Employers have various interests in monitoring employees’ electronic activity on company systems. With an increasing number of businesses allowing remote work throughout and following the Covid-19 pandemic, some companies have sought to implement technical means to keep an eye on their employees’ online activity. For example, employers may want to monitor this activity as a means to manage productivity and performance. Enter: “Bossware.”

What is bossware?

“Bossware” is an informal term for computer monitoring tools and software that can track employee activity on a device. Bossware can be used to measure workplace productivity, idleness, patterns of usage, and digital interactions with third parties. Employers may use this technology to monitor certain communications to ensure employees are not violating its policies, such as those surrounding anti-harassment, anti-discrimination, or confidentiality. In the words of critics, it is a means to “spy” on employees.

Privacy and security implications

To be sure, many employers disclose that company devices, such as laptops, tablets, and smartphones, may be subject to review or surveillance. But balancing that disclosure against the cultural sense that “big brother is watching you” can be difficult. In addition, emerging state privacy laws, such as 2023’s California Privacy Rights Act, require employers to provide notice not just about the information that may be collected about employees, but also the rights those employees have with respect to that information. As a company collects more information about its employees, that company will need to invest more time and energy in reviewing and processing data subject requests such as audits of information collection or even erasure. Employers considering employee monitoring technology should err on the side of transparency in privacy notices to disclose these practices and the extent to which any information is shared with third parties.

From a security perspective, the damage and disclosure efforts following a data breach are directly related to the volume and categories of information impacted. Simply put, if an employer is collecting and storing vast amounts of data surrounding an employee’s online activity, that employer will need to adjust its security measures to account for the variety of data being processed. In the event of a data breach, surveillance data may be subject to notice disclosure and your company’s monitoring practices may end up being scrutinized by interested state agencies. A key consideration for storing employee-monitored data is whether it is worth collecting at all. When it comes to security, sometimes the best protection is not having the data in the first place.

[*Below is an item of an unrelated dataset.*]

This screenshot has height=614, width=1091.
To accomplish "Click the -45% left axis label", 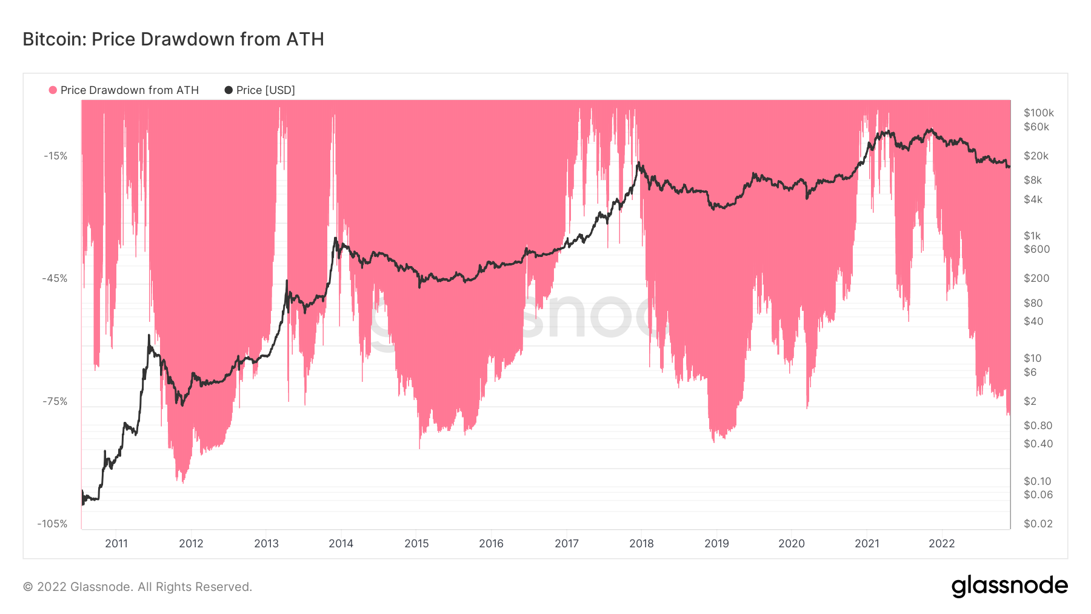I will (x=55, y=279).
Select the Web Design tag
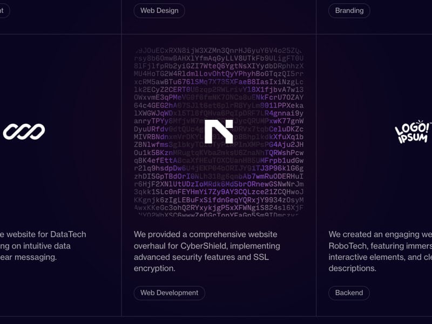 (159, 11)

Employment law implications

Despite well-intentioned reasoning, employers must balance any perceived need to monitor this activity with the risk posed by relevant federal and state laws. For example, the Federal Wiretap Act can prohibit intercepting certain communications over the phone, through email, or on the internet. Through a limited exception, employers are permitted to monitor electronic communications on the employer’s communication systems, like the company’s email system. But employers must exercise caution before monitoring an employee’s communications through personal platforms, like Gmail or Twitter, even when accessed on company equipment. Unless the employee has consented to the employer’s interception of those communications, the employer may face risk for doing so. Individual states may have more restrictive versions of the Federal Wiretap Act, and those statutes must be reviewed.

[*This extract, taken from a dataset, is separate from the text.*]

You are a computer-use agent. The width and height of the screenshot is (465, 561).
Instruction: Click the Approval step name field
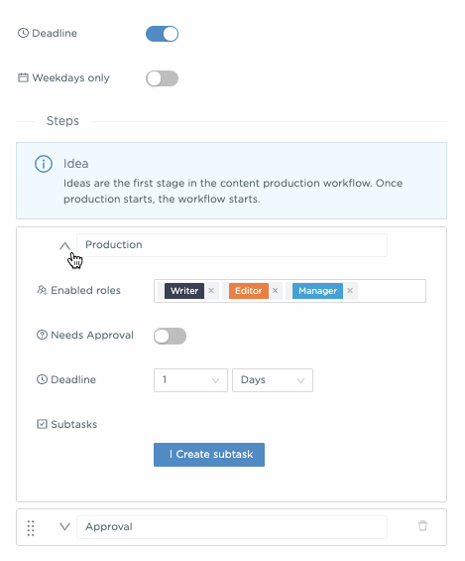pos(232,527)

Employers must also consider potential invasion of privacy claims, which requires an analysis of the relevant state law. Typically, a clear and transparent notice of intended monitoring will limit the viability of those claims. When carrying out its monitoring practices, an employer must do so on a fair and consistent basis in order to avoid the perception of targeting employees who belong to protected classes. Employers may also need to investigate complaints if monitoring reveals them. And if an employer learns of an employee’s protected characteristic (such as a non-obvious disability), it must not take any adverse action against the employee based on that characteristic. This also means that the employer will no longer have a lack of knowledge defense if an employee later claims discrimination or retaliation based on that same characteristic. Finally, employers must consider Section 7 of the National Labor Relations Act (“NLRA”), which prohibits employers from restricting employee discussion of matters that affect the terms and conditions of employment. For example, monitoring may reveal a particularly negative discussion between employees about company practices or someone in management. Disciplining employees for this type of discussion may violate the NLRA, and must be approached with caution.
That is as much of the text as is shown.